Exportações totais de carne bovina crescem e se aproximam das 200 mil toneladas por mês

Segundo a Abrafrigo foram movimentadas em julho 194 toneladas, com receita de US$ 776,3 milhões, crescimento de 17% no volume e de 22% na receita

Leiagora

Exportações totais de carne bovina crescem e se aproximam das 200 mil toneladas por mês

Foto: Reprodução

Com as exportações totais de carne bovina in natura e processada se aproximando pela primeira vez na história das 200 mil toneladas movimentadas em apenas um único mês, o país continua batendo todos os seus recordes nas vendas ao exterior deste produto.
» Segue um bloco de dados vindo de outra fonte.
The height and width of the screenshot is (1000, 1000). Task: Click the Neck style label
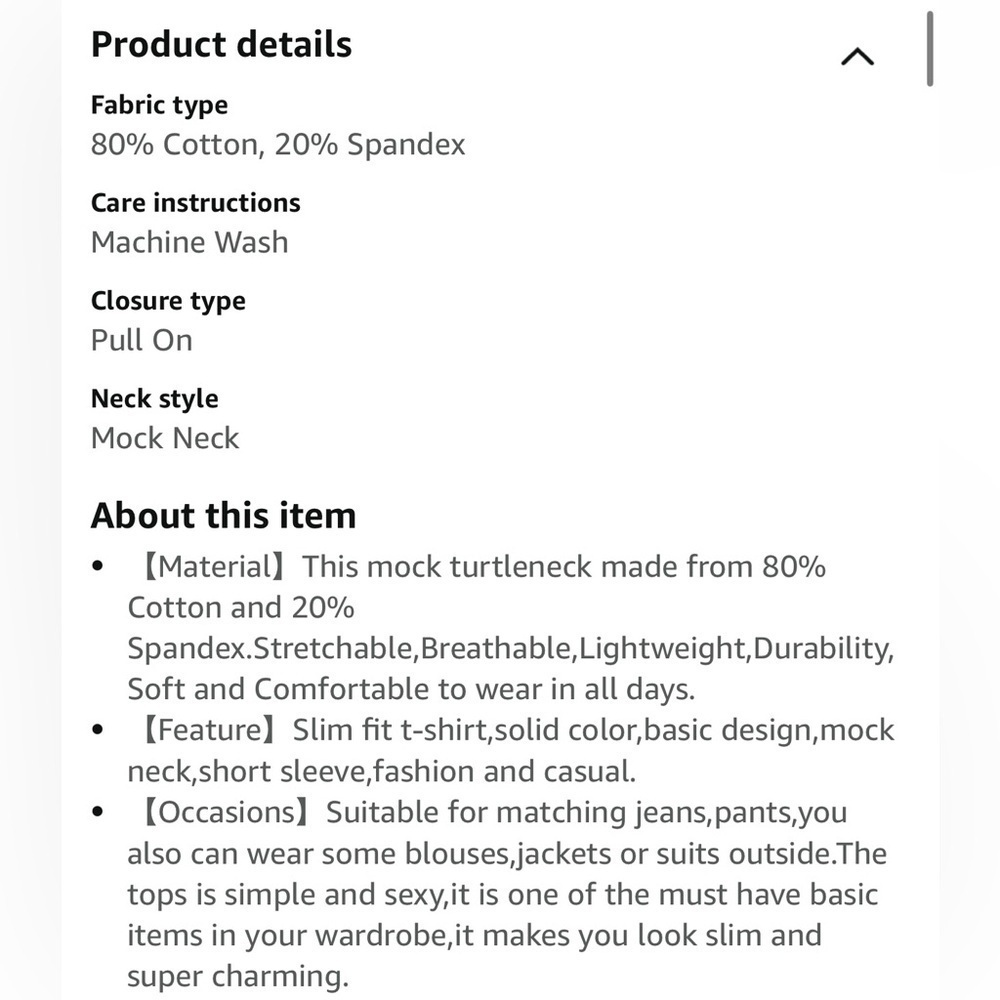click(x=154, y=399)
O mercado chinês é o grande responsável por este crescimento, mantendo seu apetite mês a mês: em junho, os chineses compraram 77,2 toneladas e em julho as aquisições subiram para 115,1 toneladas.
 
As informações são da Associação Brasileira de Frigoríficos (Abrafrigo), que compilou os dados totais divulgados na quinta-feira (7) pelo Ministério do Desenvolvimento, Indústria e Comércio Exterior (MDIC), através da SECEX/DECEX. Em relação a 2019, no acumulado até julho, as compras chinesas que ingressaram pela cidade estado de Hong Kong e pelo continente atingiram a 634,6 toneladas, quase o dobro das 381,3 importadas em 2019 no mesmo período. Com isso, a movimentação do produto no acumulado até julho alcançou a 1,1 milhão de toneladas contra 999,1 mil toneladas no ano passado no mesmo período, ou 10% de elevação. A receita subiu mais: passou de US$ 3,7 bilhões em 2019 para US$ 4,7 bilhões em 2020, num aumento de 25%.
 
Segundo a Abrafrigo, as compras chinesas têm mais do que compensado as quedas nas vendas para a União Europeia e para os países árabes, ocasionada principalmente pela epidemia de Covid-19 que reduziu drasticamente o consumo fora de casa. Atualmente, a China responde por 57,5% da exportação brasileira. Nas exportações de julho, 169,2 mil toneladas foram na forma de carne in natura e outras 24.240 toneladas de carne bovina processada. No acumulado até julho, depois da China foi o Egito que mais adquiriu o produto brasileiro, com 75,3 mil toneladas (-25%). O Chile veio a seguir com 39.733 toneladas (-37%). A Rússia, por sua vez, adquiriu 37,7 mil toneladas (+1,4%).